Look through the entries below and copy exactly the part that begins with the line containing "828x554 pixels. At" and ends with the line containing "Viewport: 1568px width, 517px height.". Do not copy the pictures.

■ **GIVEN INFORMATION**:
[Start of section]
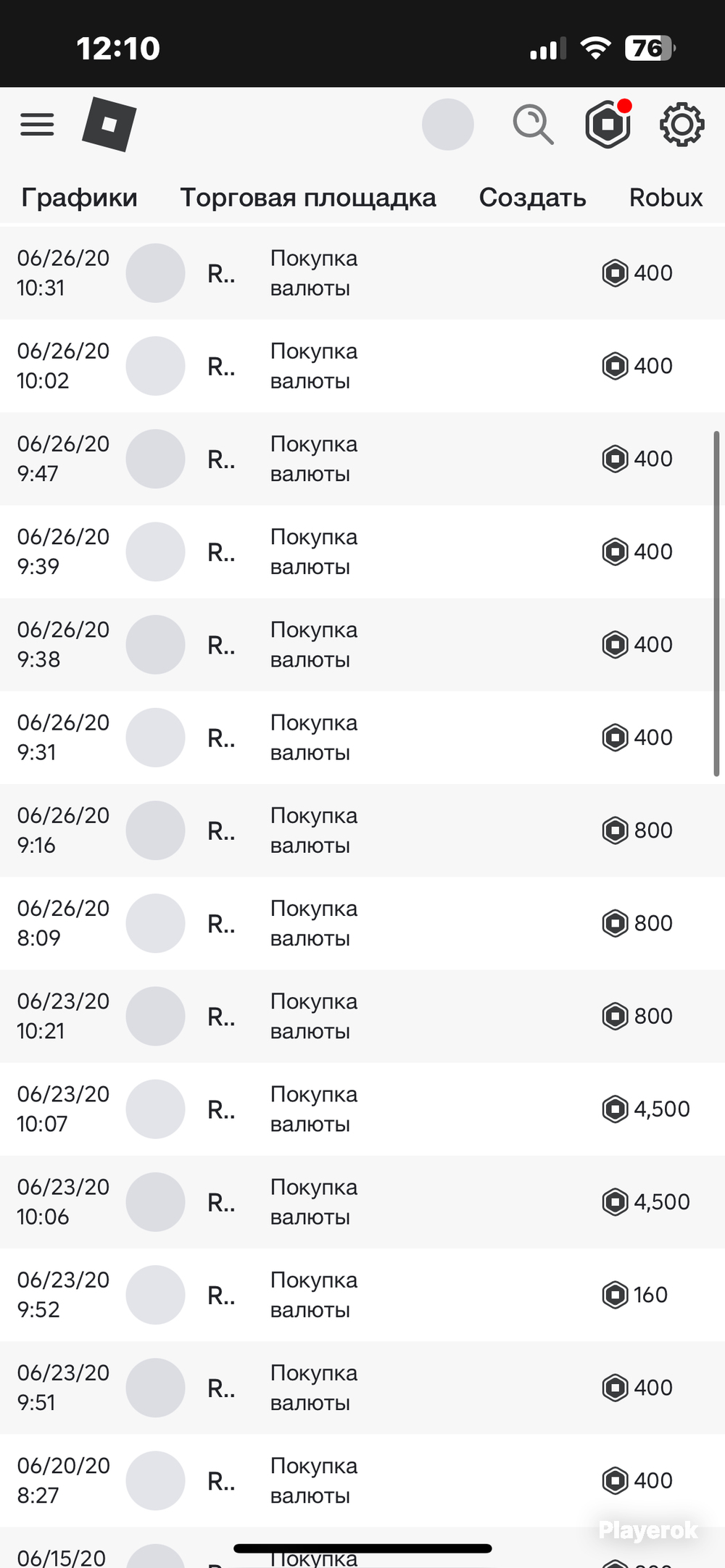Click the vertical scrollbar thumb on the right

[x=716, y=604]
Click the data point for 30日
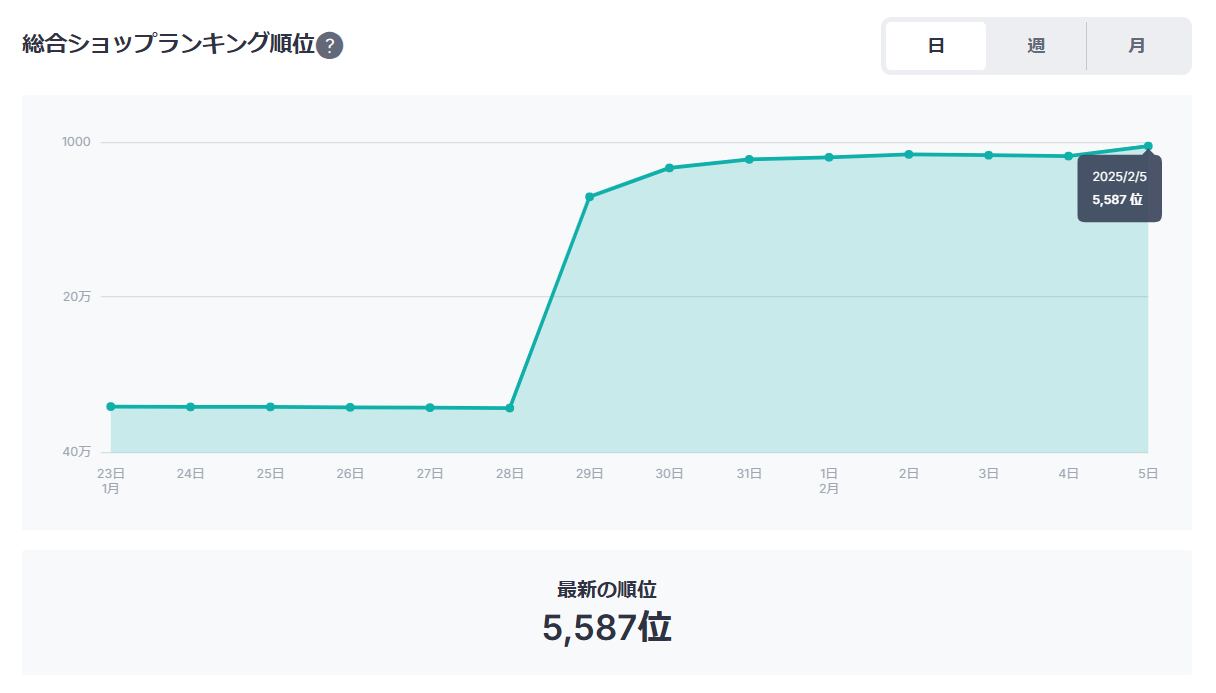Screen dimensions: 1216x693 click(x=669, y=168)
[End of section]
[Start of section]
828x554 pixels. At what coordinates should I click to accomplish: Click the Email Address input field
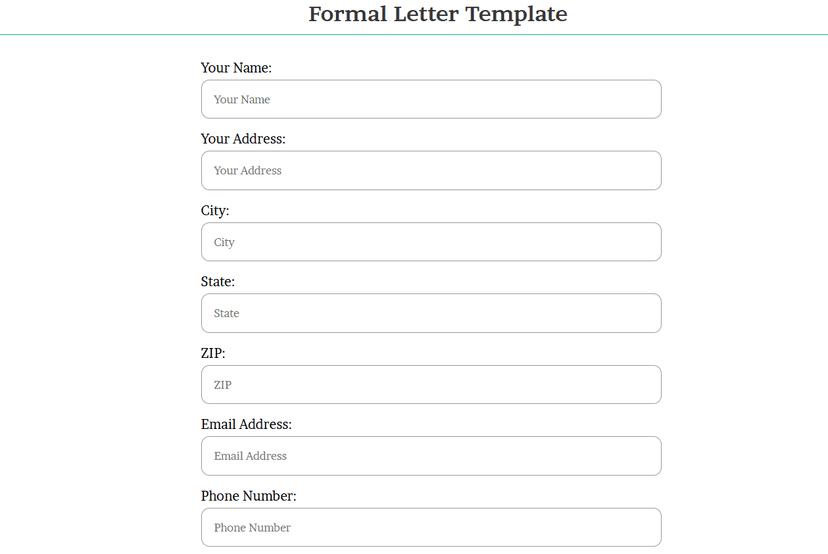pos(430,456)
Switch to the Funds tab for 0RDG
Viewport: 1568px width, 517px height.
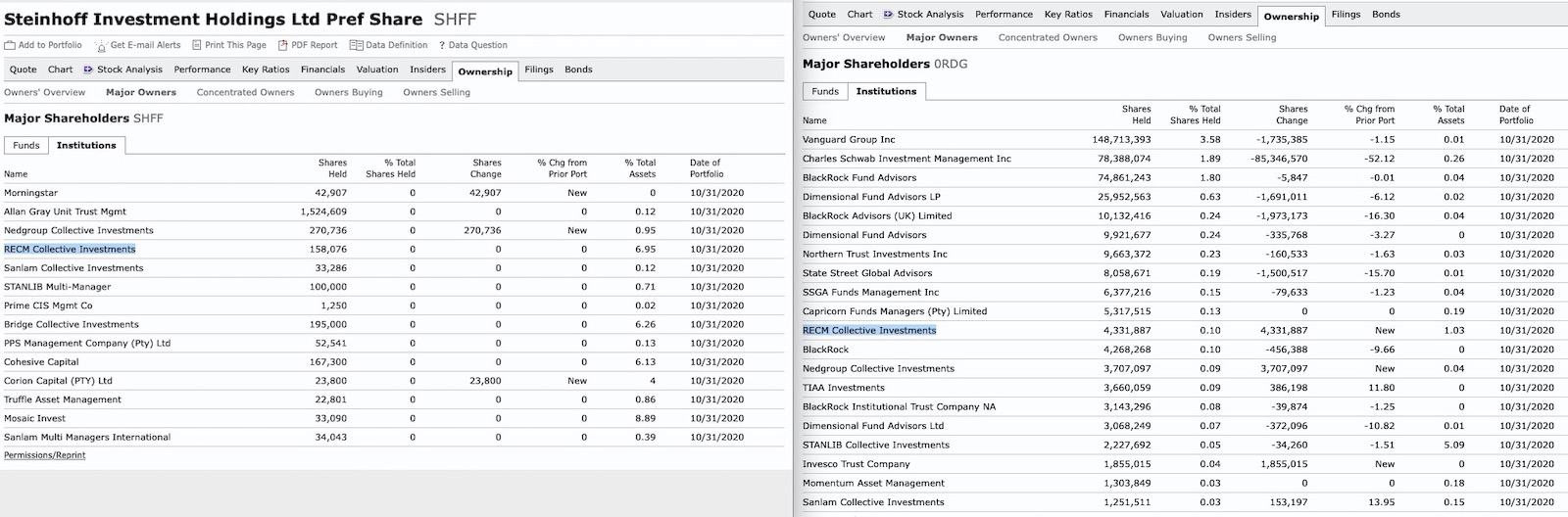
[End of section]
[Start of section]
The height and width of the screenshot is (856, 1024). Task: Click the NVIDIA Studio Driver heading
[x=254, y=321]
[End of section]
■ **RESULT FOR THIS TASK**:
828x554 pixels. At what coordinates should I click to accomplish: Click the Email Address input field
pos(430,456)
Switch to the Funds tab for 0RDG
Viewport: 1568px width, 517px height.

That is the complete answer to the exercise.